• _SOURCE EXCERPT_
I look forward and see only solid white

Stand

Wait

Friday March 2nd. 

Last time before the weekend

Cold, calm earlier, want to hold onto it

But there is no holding just being

It may shift again

Still misty

But not the denseness from yesterday

Owner calls for busy terrier and behind me a selection of dogs have joined the day

Sun trying to force itself up

Real interruptions now blocking me with phone calls and her focussed dachshund 

‘That must set you back a bit – did a mental calculation’

Unfeeling, feeling too visible and vulnerable

Leave them to their briskness, leads in hand

I’m off the leash myself, out of bounds.

Going home

Later

Our friend turned up in his familiar way and wandered round the back, off to hunt boar. He came to help with the garden and my husband used to envy his life wrestling with nature and words and now he’s here balancing a spade because the job would make my back ache.

I take myself away as the sounds start and staring through the pain I listen absently to the deep thump pause of preparation.

I study our willow star, it’s raffia ties crinkled dry by the months. And lose my place until the throaty throb of his petrol motor torques its way up and over the lawn.

The sparrows compete for special offer worms eager, plump and fresh. Revealing.

The sun doesn’t quite break through but the waiting creeps forward,

The movement is irresistible,the process is becoming.

Saturday March 3rd

Steeling myself and feeling inescapable movement through the day. An inevitability approaching like the first weekend in-between the first and second conversations.

Tomorrow we work on the garden together.

Sunday March 4th

Early morning, listening to our son’s breathing and through the curtains that belonged to a different land I lie under the washed out grey. The gentle pittering becomes more insistent, It sounds Good, cleansing and pure. It feeds my earth. It’s natural process, turning, moving, being.

The patio is dark and shiny, the leaves heavy. Under the soil everything ticks and buzzes with potential. A universe I can’t see but sense, but feel.

Everything is in motion

Including me

The rain has a softer punch but keeps coming. Everything is saturated with this anticipation,

moving through stillness.

Wrapping myself up.

The rain is cold despite moments of spring. My feet tingle from the soaked concrete, last years leaves have changed but they’re still glossy and proud. I can see my breath. The bare trees cut black angles across the thin grey wash in front of me.

I flip away, she’s in her red fleece, I take her arm, he never likes the trip but loves the connection. And she can’t decide what to eat so he chooses for her and we knew she had stopped worrying.

And as it turns to autumn on my March day I catch sight of my reflection in the double glazing with my necklaces from then and now. A double set repeated, normally not visible, but in this light, at this angle through the raindrops and the dust I can see the things beyond.

Later he wrote into the patio dirt with the bright noisy power washer. He laughed at the mud we generated, he soaked me and washed the windows and in gloves way too big for him he scooped while I patted. The rich fresh earth smelt good, the roots breathing, untangling, finding a new place, stretching tentatively in their new found direction.

As I wait for the water to stop I glance around the garage, our old big fridge that used to be full of made up milk feeds by his bachelor cupboards, worn grubby with age and histories, stiff drawers packed with essential nonsense, a younger writing from when it lay ahead of him, And our son’s blue bike that we hurried behind easing him into finding his balance, just like his dad before him. And he wobbled then and we wobble now and we still need stabilisers as I stand amongst our dusty cobwebs, our crumpled mess of memories. Outgrown obsolescence. Out of the house but still attached.

Extracted data entries
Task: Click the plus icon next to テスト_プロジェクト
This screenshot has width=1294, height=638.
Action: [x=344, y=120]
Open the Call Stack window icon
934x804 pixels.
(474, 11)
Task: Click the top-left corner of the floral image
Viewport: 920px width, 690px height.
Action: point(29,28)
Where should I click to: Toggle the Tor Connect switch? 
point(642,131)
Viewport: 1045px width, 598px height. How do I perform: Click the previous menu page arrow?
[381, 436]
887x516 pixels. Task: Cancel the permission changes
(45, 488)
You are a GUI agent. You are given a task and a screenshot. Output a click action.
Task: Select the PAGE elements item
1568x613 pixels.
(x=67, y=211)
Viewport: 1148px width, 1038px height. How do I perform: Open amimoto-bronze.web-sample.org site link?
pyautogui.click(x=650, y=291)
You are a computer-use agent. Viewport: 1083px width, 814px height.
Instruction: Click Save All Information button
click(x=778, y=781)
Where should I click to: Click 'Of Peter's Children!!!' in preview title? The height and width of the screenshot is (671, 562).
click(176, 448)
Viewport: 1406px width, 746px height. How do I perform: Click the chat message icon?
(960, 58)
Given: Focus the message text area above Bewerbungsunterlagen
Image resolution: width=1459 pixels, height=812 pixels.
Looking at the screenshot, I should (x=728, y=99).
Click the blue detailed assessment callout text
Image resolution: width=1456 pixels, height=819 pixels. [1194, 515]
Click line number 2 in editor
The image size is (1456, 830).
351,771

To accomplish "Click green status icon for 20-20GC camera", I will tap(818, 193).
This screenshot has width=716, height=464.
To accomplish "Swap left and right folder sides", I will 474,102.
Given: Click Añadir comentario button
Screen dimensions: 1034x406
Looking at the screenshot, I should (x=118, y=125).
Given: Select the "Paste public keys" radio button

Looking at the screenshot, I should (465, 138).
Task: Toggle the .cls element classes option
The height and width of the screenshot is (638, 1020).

• _WRITTEN EXERCISE_
In the diary excerpt, what color is the son's bike in the garage? You won't need the records.

• _OUTPUT BELOW_
It is blue.